N° RG 21/03350 – N° Portalis DBVL-V-B7F-RV6P
S.A. LOCAL.FR
C/
S.C.S. GOPMJ
S.A.R.L. KAD SERVICES 7
Infirme la décision déférée dans toutes ses dispositions, à l’égard de toutes les parties au recours
Copie exécutoire délivrée
le :
à :Me Antoine DI PALMA
REPUBLIQUE FRANCAISE
AU NOM DU PEUPLE FRANCAIS
COUR D’APPEL DE RENNES
ARRÊT DU 02 MAI 2023
COMPOSITION DE LA COUR LORS DU DÉLIBÉRÉ :
Président : Monsieur Alexis CONTAMINE, Président de chambre,
Assesseur : Madame Fabienne CLEMENT, Présidente de chambre,
Assesseur : Madame Olivia JEORGER-LE GAC, Conseillère,
GREFFIER :
Madame Julie ROUET, lors des débats, et Madame Morgane LIZEE, lors du prononcé,
DÉBATS :
A l’audience publique du 16 Février 2023
devant Madame Olivia JEORGER-LE GAC, magistrat rapporteur, tenant seul l’audience, sans opposition des représentants des parties et qui a rendu compte au délibéré collégial
ARRÊT :
Réputé contradictoire, prononcé publiquement le 02 Mai 2023 par mise à disposition au greffe comme indiqué à l’issue des débats
****
APPELANTE :
S.A. LOCAL.FR, immatriculée au RCS de BOURG-EN-BRESSE sous le n°331 221 150, agissant en la personne de son représentant légal en exercice domicilié en cette qualité audit siège
[Adresse 3]
[Localité 1]
Représentée par Me Antoine DI PALMA avocat postulant au barreau de RENNES
Représentée par la SELARL BENOIT-LALLIARD-ROUANET avocat plaidant au barreau de LYON
INTIMEES :
GRAND OUEST PROTECTION MANDATAIRE JUDICIAIRE, prise en lapersonne de Maître [K] [J], en qualité de liquidateur judiciaire de la société KAD SERVICES 7, désignée à cette fonction par jugement du tribunal de commerce de Rennes en date du 06 octobre 2021
assignée en intervention forcée par acte d’huissier de justice en date du 10 décembre 2021
[Adresse 5]
[Localité 4]
n’ayant pas constituée avocat
S.A.R.L. KAD SERVICES 7, immatriculée au RCS de RENNES sous le n°850 775 339, prise en la personne de son représentant légal domicilié en cette qualité audit siège
[Adresse 2]
[Localité 4]
représentée par Me Jean-Marie BERTHELOT avocat plaidant au barreau de RENNES
****
La société KAD SERVICES 7, dont la gérante est Madame [Z], a été créée le 14/05/2019 et exploite une petite activité de « commerce de textile ». Son chiffre d’affaires est très faible et s’est élevé
– En avril 2020, à la somme de 731 euros ;
– En mai 2020, à la somme de 220 euros ;
– En juin 2020, à la somme de 450 euros.
Le 16 juin 2019, une salariée de la société LOCAL.FR, Madame [D] [W], s’est présentée dans les locaux de la société KAD SERVICES 7 afin de lui vendre une prestation de création de site internet, et un contrat a été signé, prévoyant les prestations suivantes:
– une prestation technique correspondant à la création du site web et sa mise en ligne, facturée à hauteur de 816 € TTC ;
– une prestation intitulée « e-commerce platinum », facturée à hauteur de 11.462,40 € TTC, réglable au moyen de 48 mensualités de 238,80 € s’échelonnant du mois de septembre 2019 au mois d’août 2023.
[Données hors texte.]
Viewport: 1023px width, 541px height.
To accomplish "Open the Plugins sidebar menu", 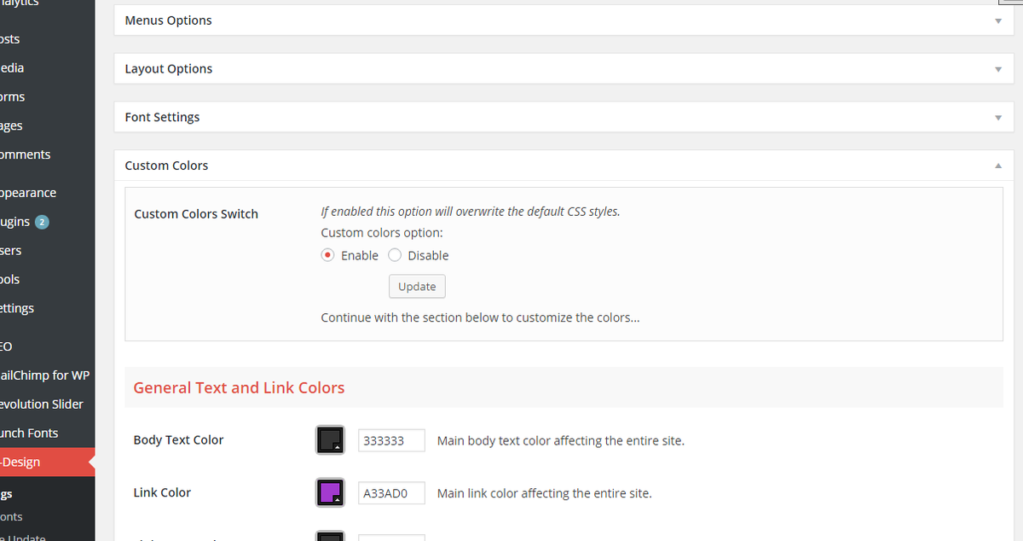I will pos(15,222).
Compte tenu de la situation financière de l’entreprise et de sa récente création, Madame [Z] aurait finalement décidé le 18 juin 2019, sur le conseil de son comptable, de se rétracter.
Elle aurait effectué la démarche par téléphone.
Par courriers recommandé en date des 23 octobre 2019 et 3 juin 2020, il lui a été adressé des mises en demeure de régler à la société LOCAL.FR la somme de 14.774,08 euros.
Suivant procès-verbal de signification du 19.08.2020, la société LOCAL.FR a délivré à la société KAD SERVICES 7, une ordonnance en date du 29 juillet 2020 portant injonction de payer la somme de 3.442,80 euros en principal, fondée sur une facture émise le 04/07/2019 numérotée FA078362.
Par courrier du 9 septembre 2020, la société KAD SERVICES 7 a formé opposition à l’encontre de cette ordonnance.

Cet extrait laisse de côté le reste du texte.